TO BE DONE: Reproduce the entries verbatim, starting at the line containing "Identify the location of EVENTS." and continuing through the line containing "so click(x=1278, y=564).", both inclusive.

=======

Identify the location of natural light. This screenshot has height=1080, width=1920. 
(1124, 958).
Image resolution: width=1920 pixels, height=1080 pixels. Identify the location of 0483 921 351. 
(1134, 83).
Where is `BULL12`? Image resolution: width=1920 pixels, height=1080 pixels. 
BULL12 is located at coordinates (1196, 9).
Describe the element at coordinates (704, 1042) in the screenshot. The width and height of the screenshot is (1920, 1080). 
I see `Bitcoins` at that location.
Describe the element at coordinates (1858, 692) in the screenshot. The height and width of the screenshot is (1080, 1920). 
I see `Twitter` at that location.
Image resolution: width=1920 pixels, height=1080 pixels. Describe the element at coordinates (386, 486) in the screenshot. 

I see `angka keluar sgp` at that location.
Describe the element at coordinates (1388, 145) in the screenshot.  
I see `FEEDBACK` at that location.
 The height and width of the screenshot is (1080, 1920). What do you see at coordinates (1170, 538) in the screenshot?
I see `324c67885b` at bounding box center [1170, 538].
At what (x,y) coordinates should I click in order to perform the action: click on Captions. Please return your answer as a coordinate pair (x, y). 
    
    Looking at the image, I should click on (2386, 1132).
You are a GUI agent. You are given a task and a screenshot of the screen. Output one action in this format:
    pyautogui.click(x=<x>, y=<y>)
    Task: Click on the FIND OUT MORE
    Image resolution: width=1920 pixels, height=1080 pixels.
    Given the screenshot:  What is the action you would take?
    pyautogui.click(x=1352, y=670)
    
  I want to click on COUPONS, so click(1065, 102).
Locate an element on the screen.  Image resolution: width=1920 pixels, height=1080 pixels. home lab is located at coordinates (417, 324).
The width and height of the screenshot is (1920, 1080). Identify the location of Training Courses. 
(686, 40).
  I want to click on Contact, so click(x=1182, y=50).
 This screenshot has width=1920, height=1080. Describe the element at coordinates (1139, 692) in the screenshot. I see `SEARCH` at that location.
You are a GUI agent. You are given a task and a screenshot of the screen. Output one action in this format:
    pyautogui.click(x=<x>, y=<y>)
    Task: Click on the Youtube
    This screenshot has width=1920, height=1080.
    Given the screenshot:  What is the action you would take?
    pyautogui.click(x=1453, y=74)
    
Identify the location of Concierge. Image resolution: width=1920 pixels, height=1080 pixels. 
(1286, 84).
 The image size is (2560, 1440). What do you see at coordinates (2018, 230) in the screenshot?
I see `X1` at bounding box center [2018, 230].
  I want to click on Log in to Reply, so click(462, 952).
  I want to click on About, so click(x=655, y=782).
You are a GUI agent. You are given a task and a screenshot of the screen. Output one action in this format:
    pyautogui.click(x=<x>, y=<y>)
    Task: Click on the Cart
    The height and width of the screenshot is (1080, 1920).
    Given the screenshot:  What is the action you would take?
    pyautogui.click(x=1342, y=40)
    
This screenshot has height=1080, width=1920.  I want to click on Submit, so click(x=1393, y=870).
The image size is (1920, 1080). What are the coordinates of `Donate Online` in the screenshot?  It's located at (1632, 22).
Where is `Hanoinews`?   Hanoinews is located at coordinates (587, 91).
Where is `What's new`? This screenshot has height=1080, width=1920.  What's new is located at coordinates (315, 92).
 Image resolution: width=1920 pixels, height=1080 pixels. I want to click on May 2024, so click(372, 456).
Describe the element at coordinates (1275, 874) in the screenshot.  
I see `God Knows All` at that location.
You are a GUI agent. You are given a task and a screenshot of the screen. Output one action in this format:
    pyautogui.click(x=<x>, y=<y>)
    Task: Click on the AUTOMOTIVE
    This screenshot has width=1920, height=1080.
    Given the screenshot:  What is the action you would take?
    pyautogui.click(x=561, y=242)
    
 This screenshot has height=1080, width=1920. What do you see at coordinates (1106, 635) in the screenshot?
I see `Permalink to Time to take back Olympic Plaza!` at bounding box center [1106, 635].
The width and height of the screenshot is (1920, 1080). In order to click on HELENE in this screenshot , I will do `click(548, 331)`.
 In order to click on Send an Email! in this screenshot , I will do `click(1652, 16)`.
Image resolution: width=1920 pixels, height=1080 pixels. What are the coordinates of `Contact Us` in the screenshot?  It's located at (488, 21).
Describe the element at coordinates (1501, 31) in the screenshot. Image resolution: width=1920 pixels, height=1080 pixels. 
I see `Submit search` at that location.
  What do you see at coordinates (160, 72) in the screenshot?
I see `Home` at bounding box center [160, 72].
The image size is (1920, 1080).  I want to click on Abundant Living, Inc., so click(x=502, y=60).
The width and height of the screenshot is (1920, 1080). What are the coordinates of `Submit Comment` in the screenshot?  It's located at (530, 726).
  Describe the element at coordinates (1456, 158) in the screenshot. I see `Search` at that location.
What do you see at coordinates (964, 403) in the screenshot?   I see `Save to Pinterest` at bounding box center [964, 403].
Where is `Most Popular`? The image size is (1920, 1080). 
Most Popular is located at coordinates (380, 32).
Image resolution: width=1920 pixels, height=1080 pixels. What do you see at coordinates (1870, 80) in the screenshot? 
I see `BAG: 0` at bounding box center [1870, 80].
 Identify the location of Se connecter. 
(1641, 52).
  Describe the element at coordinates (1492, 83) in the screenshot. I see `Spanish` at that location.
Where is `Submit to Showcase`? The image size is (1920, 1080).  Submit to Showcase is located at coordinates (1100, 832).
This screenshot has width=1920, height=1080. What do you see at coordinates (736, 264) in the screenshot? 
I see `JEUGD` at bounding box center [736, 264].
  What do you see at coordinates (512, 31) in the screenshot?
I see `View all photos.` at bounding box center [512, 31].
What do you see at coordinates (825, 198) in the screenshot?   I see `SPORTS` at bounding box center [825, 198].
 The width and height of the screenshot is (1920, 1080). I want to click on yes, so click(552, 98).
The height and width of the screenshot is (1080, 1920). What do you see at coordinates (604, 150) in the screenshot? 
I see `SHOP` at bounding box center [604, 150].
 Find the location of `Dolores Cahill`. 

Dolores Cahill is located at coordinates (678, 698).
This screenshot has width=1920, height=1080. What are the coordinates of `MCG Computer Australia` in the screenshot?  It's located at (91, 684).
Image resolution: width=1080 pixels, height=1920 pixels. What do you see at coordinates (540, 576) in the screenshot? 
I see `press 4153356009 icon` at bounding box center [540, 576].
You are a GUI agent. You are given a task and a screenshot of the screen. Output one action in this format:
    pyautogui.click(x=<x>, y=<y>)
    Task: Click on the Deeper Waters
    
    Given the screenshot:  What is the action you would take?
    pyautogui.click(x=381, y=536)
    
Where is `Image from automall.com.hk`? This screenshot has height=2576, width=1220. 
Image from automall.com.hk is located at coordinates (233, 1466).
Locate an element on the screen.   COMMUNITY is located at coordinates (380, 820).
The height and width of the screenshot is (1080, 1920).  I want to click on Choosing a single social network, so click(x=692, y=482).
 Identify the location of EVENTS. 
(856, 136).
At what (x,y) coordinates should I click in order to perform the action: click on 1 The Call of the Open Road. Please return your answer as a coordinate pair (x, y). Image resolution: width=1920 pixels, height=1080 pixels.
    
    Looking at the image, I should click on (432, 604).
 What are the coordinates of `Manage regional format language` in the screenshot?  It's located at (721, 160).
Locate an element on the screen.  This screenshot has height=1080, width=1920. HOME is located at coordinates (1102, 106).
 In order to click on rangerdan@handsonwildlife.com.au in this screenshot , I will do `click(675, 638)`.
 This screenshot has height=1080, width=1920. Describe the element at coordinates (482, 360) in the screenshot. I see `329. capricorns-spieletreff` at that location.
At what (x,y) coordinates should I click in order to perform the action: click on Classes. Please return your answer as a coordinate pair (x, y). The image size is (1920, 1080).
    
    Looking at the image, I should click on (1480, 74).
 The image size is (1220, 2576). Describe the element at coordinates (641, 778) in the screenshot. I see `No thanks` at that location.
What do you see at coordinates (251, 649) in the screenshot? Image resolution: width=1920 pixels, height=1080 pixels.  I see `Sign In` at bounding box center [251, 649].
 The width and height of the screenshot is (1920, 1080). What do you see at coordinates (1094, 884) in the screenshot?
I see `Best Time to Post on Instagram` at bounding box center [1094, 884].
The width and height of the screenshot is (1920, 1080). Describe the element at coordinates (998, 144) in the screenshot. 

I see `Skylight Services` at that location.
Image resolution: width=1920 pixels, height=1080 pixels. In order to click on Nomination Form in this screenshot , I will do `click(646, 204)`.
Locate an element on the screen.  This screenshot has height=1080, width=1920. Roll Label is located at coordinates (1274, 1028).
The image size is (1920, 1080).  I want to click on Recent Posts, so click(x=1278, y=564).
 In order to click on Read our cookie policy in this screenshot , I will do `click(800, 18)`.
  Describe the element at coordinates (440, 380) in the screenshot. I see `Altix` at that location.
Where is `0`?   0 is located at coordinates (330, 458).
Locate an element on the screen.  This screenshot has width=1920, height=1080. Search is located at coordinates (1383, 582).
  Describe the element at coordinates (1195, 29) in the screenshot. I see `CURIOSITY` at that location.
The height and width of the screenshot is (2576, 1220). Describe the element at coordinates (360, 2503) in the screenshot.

=======

ANSWER TO THE PROBLEM:
 Identify the location of EVENTS. 
(856, 136).
At what (x,y) coordinates should I click in order to perform the action: click on 1 The Call of the Open Road. Please return your answer as a coordinate pair (x, y). Image resolution: width=1920 pixels, height=1080 pixels.
    
    Looking at the image, I should click on (432, 604).
 What are the coordinates of `Manage regional format language` in the screenshot?  It's located at (721, 160).
Locate an element on the screen.  This screenshot has height=1080, width=1920. HOME is located at coordinates (1102, 106).
 In order to click on rangerdan@handsonwildlife.com.au in this screenshot , I will do `click(675, 638)`.
 This screenshot has height=1080, width=1920. Describe the element at coordinates (482, 360) in the screenshot. I see `329. capricorns-spieletreff` at that location.
At what (x,y) coordinates should I click in order to perform the action: click on Classes. Please return your answer as a coordinate pair (x, y). The image size is (1920, 1080).
    
    Looking at the image, I should click on (1480, 74).
 The image size is (1220, 2576). Describe the element at coordinates (641, 778) in the screenshot. I see `No thanks` at that location.
What do you see at coordinates (251, 649) in the screenshot? Image resolution: width=1920 pixels, height=1080 pixels.  I see `Sign In` at bounding box center [251, 649].
 The width and height of the screenshot is (1920, 1080). What do you see at coordinates (1094, 884) in the screenshot?
I see `Best Time to Post on Instagram` at bounding box center [1094, 884].
The width and height of the screenshot is (1920, 1080). Describe the element at coordinates (998, 144) in the screenshot. 

I see `Skylight Services` at that location.
Image resolution: width=1920 pixels, height=1080 pixels. In order to click on Nomination Form in this screenshot , I will do `click(646, 204)`.
Locate an element on the screen.  This screenshot has height=1080, width=1920. Roll Label is located at coordinates (1274, 1028).
The image size is (1920, 1080).  I want to click on Recent Posts, so click(x=1278, y=564).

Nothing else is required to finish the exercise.